Start of Document section

• If it’s absolutely wrong for me to ask here, please tell me to go away.

    I just thought to myself that where else I could be asking about that if not within SEO experts group!

    The problem is that the more I google for info and the more I read I get more confused about how robots.txt should look like for WordPress these days… All I took from googling around is that this is quite important to have a right robots.txt for SEO, and if formatted right it can have a huge impact on how high the website is being ranked.

    If anyone would be kind enough to point me in the right direction or post a sample bulletproof and SEO friendly robots.txt template here I would really appreciate that.

    Kind Regards

    http://wordpress.org/plugins/all-in-one-seo-pack/

Viewing 3 replies - 1 through 3 (of 3 total)
  • Thread Starter Kramarz

    (@kramarz)

    I mean…

    In WordPress codex they suggest something like that:

    Sitemap: http://www.example.com/sitemap.xml

    # Google Image
    User-agent: Googlebot-Image
    Disallow:
    Allow: /*

    # Google AdSense
    User-agent: Mediapartners-Google
    Disallow:

    # digg mirror
    User-agent: duggmirror
    Disallow: /

    # global
    User-agent: *
    Disallow: /cgi-bin/
    Disallow: /wp-admin/
    Disallow: /wp-includes/
    Disallow: /wp-content/plugins/
    Disallow: /wp-content/cache/
    Disallow: /wp-content/themes/
    Disallow: /trackback/
    Disallow: /feed/
    Disallow: /comments/
    Disallow: /category/*/*
    Disallow: */trackback/
    Disallow: */feed/
    Disallow: */comments/
    Disallow: /*?

End of Document section
Start of Dataset entries

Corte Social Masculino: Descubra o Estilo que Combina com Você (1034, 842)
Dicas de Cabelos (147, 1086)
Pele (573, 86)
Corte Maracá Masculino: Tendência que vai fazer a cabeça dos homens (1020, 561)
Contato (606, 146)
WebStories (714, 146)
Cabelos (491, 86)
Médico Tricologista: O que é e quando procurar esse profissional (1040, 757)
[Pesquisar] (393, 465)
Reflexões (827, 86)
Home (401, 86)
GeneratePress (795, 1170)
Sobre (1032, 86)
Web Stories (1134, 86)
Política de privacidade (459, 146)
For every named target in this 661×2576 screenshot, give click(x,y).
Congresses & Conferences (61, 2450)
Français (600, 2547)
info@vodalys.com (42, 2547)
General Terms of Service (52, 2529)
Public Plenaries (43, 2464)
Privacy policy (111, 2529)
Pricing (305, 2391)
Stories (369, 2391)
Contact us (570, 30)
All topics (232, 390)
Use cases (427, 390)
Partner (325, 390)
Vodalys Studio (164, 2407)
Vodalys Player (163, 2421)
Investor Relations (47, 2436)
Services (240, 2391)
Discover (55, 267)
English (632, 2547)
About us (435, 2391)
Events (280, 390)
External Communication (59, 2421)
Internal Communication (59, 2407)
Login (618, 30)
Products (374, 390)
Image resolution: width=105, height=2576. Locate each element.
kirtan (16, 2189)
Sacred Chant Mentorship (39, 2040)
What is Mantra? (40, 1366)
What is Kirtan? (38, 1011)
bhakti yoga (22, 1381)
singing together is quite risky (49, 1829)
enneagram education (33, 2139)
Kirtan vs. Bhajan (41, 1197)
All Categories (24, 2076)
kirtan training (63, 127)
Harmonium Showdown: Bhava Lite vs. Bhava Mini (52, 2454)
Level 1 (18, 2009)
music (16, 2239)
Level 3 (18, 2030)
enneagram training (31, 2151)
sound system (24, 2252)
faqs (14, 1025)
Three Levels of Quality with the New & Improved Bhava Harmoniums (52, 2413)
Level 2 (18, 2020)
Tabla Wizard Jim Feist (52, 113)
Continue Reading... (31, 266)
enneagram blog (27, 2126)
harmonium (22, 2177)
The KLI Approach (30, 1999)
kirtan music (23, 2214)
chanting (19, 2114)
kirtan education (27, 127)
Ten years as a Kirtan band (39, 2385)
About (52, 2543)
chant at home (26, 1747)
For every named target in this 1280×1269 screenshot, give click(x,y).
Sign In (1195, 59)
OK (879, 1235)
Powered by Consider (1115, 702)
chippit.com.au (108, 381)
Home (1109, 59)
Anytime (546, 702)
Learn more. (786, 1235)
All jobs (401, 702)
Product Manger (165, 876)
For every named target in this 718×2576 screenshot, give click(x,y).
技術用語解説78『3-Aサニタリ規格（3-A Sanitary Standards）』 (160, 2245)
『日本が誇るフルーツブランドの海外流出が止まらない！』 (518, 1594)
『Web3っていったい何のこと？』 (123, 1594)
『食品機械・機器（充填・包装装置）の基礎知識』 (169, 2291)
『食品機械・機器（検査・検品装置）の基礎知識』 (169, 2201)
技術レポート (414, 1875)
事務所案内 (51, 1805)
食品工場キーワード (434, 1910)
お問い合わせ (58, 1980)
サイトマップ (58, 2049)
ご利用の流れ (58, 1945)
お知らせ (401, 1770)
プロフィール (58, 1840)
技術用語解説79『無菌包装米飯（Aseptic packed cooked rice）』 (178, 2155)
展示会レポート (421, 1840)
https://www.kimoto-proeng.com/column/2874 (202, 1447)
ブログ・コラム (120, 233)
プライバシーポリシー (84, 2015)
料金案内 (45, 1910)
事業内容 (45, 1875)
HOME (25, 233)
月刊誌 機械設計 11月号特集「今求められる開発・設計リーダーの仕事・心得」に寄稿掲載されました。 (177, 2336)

End of Dataset entries

### [Required work]
1. In the robots.txt forum thread, which user agent does the WordPress codex sample block from the whole site with "Disallow: /"?
2. Extend the robots.txt forum thread, starting right after its last line, "Disallow: /*?".

### [Task-by-task outputs]
1. duggmirror, listed under the "# digg mirror" comment.

2.
    Allow: /wp-content/uploads/

    Does it look right, or is that too much?

    If anyone could throw a tip please 🙁

    Hi Kramarz,

    I think in general it’s fine to disallow internal directories like wp-admin, wp-includes, and plugins themes and cache in wp-content, as they do in the Codex example; I can also see why you might block feed and trackback, especially for badly behaving bots; some people disallow comments and category as well because they worry about duplicate content. The most important thing though is validating your robots.txt to make sure that it actually works and specifies what you expect. Currently All in One SEO Pack Pro has an additional module for cleaning up and validating robots.txt files, although it still depends on you to set up the rules the way you like them.

    Thread Starter Kramarz

    (@kramarz)

    Thanks Peter for bringing a little light to the darkness. Still can’t see the end of the road but that’s a good starting point.